Mis viajes a San Petersburgo

Previamente les conté la experiencia de mi primer viaje a Rusia hace dos años. Era la primera vez que iba y estaba muy emocionada de conocer el país sobre el que tanto estudié y leí, ese país que por su historia también cambió la historia del mundo.

Después de aquella vez regresé a San Petersburgo con mi hermanita de turista, y volví a visitar los mismos lugares que había visitado anteriormente: la catedral de la sangre derramada, el Hermitage y el centro. Resulta que abril es la mejor época para ir a San Petersburgo porque no hay filas para entrar al Hermitage. Fuimos en Abril 2015 y no lo sabíamos pero Rusia entera se estaba preparando para las conmemoraciones de los 70 años de la victoria sobre Alemania nazi. Había una orquesta militar tocando afuera del Hermitage que nos dejó boquiabiertas, pues nunca había visto algo tan impresionante y que demostrara tanto poder y orgullo como aquella orquesta. En ese momento se acercó un periodista filmando para preguntarme qué pensaba de Rusia y de la orquesta y le dije que me encantaba y que estaba realmente sorprendida, al parecer esa respuesta le gustó. Era una entrevista para el canal militar. El clima era horroroso (algo a lo que ya estoy acostumbrada en Finlandia) y un día nos cogió la lluvia en la calle y nos metimos a la primera iglesia que apareció. Nunca había entrado a una iglesia ortodoxa no turística y lo que vi me sorprendió: mujeres con la cabeza cubierta besando retratos de santos, un señor barbudo cantando y sosteniendo algo en su mano, y todos observándonos como si fuéramos locas por no tener la cabeza cubierta y no besar pinturas. Salimos corriendo de allí y esa experiencia me dejó con ganas de conocer más de la verdadera Rusia, la historia de su gente, su comida, como viven los rusos de verdad. Por eso decidí regresar, esta vez junto a una amiga tailandesa cuya suegra es de San Petersburgo y nos propuso quedarnos en su casa.



La famosa entrevista


El bus que sale de Helsinki pasa por Víborg, una ciudad muy antigua que antes perteneció a Suecia y a Finlandia y que en la época de los zares fue uno de los anfiteatros de la revolución, pues fueron los obreros que en ella vivían que se sublevaron contra el poder imperial. Me da una cierta nostalgia pasar por Víborg, y es en esos momentos en los que entiendo un poco más el concepto de alma rusa. En Víborg solo se ven fábricas abandonadas a cada lado de las vías, un recordatorio de épocas pasadas en las que Rusia era uno de los países con más industria y más poderosos del mundo. Ahora Vyborg es una ciudad que yace junto al golfo de Finlandia con una historia de guerra, revolución y decadencia, y cuando se pasa junto a sus fábricas solitarias, sus edificios vetustos y su iglesia arrugada, es imposible no sentir nostalgia. La entrada a San Petersburgo es un poco similar, sin embargo a lo lejos se ven los suburbios de los nuevos ricos con edificios altísimos y grandes supermercados, y tráfico por doquier. Es increíble que San Petersburgo quede a sólo 3 horas de Helsinki y sin embargo la frontera muestra un contraste increíble, aunque el clima siga siendo el mismo.

▸ Extracto de origen
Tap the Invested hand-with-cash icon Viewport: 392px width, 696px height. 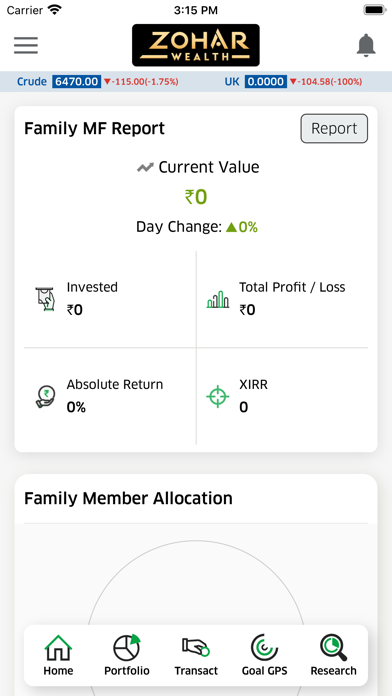pyautogui.click(x=45, y=299)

▸ Instrucciones y requisitos
Reproduce sin cambios el pasaje del fragmento sobre San Petersburgo que empieza en las palabras "Previamente les conté" y termina después de "historia del mundo.".

▸ Respuesta completa
Previamente les conté la experiencia de mi primer viaje a Rusia hace dos años. Era la primera vez que iba y estaba muy emocionada de conocer el país sobre el que tanto estudié y leí, ese país que por su historia también cambió la historia del mundo.